El nuevo chip combina una CPU NVIDIA Grace de 20 núcleos, una GPU Blackwell RTX con 6.144 núcleos CUDA y una unidad de procesamiento neuronal (NPU) compatible con los requisitos de los equipos Copilot+ de Microsoft. En conjunto, ofrece hasta 1 petaflop de potencia de IA, una cifra que hasta hace poco estaba reservada para sistemas especializados y centros de datos.
Según NVIDIA, el objetivo es impulsar una nueva generación de aplicaciones basadas en agentes inteligentes, programas capaces de comprender instrucciones, planificar acciones y ejecutar tareas complejas de manera autónoma. Esto permitiría que muchas funciones de IA funcionen de forma local en la computadora, con menor latencia y mayor privacidad para los usuarios.
La compañía desarrolló RTX Spark junto a Microsoft y MediaTek. Microsoft colaboró en la optimización de Windows para esta nueva arquitectura basada en Arm, mientras que MediaTek participó en el diseño de la CPU con foco en eficiencia energética y conectividad.

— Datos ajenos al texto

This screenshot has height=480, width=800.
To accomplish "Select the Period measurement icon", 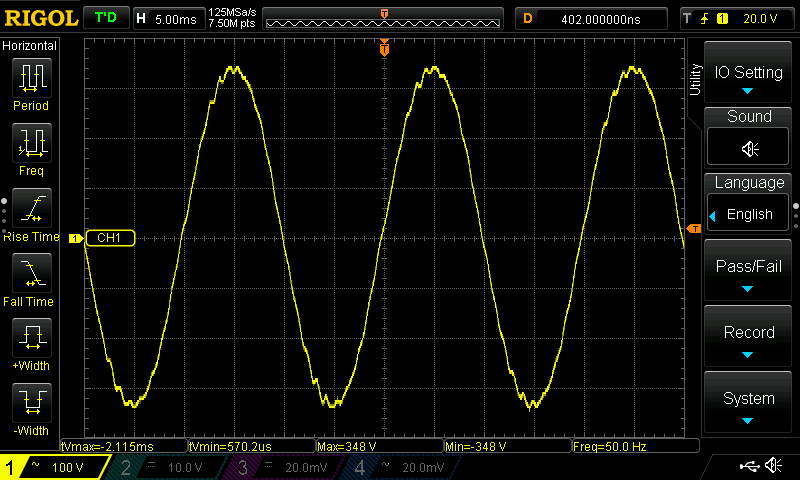I will [32, 78].
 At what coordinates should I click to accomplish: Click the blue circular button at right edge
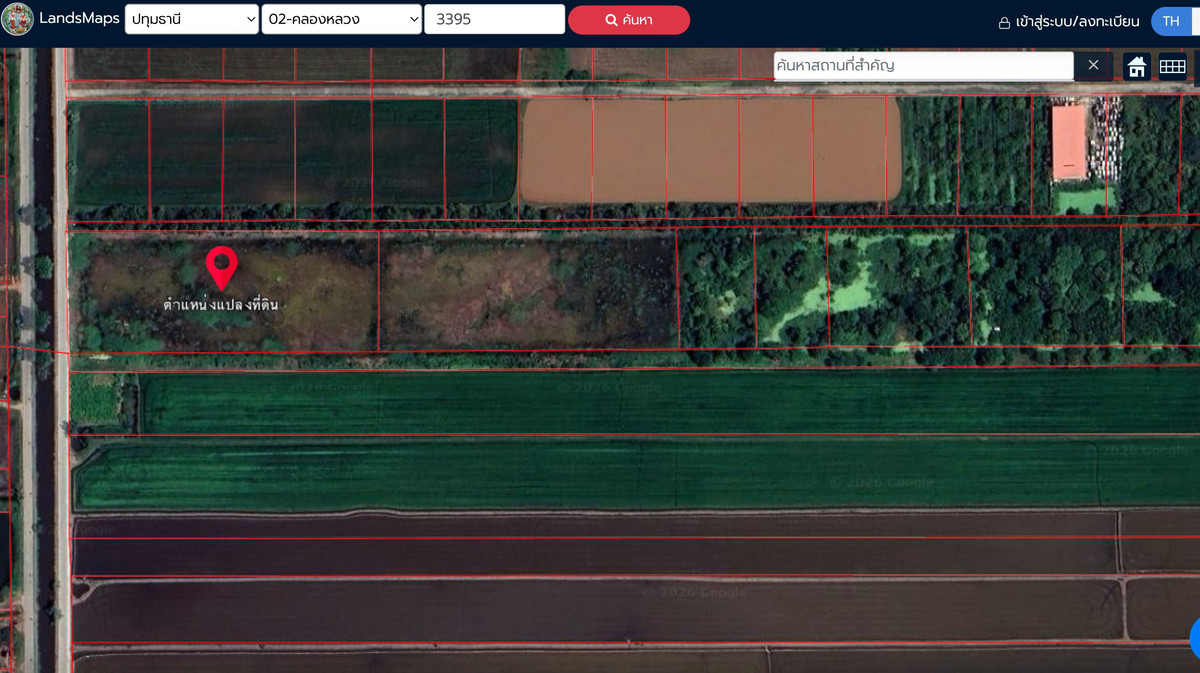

Además de la inteligencia artificial, NVIDIA asegura que el chip está preparado para tareas exigentes de creación de contenido y videojuegos. Tecnologías como RTX, DLSS, TensorRT y CUDA estarán integradas en el sistema, y programas como Adobe Photoshop y Premiere ya están siendo optimizados para aprovechar su potencia.
Los primeros equipos equipados con RTX Spark llegarán de la mano de fabricantes como Dell, HP, Lenovo, ASUS, MSI y Microsoft, que planean lanzar nuevas laptops y computadoras de escritorio durante los próximos meses.
Para NVIDIA, el lanzamiento representa algo más que un nuevo procesador. La compañía sostiene que la llegada de los agentes de IA cambiará la forma en que interactuamos con las computadoras, pasando de sistemas que responden consultas a asistentes capaces de actuar y tomar decisiones dentro de determinados límites definidos por el usuario.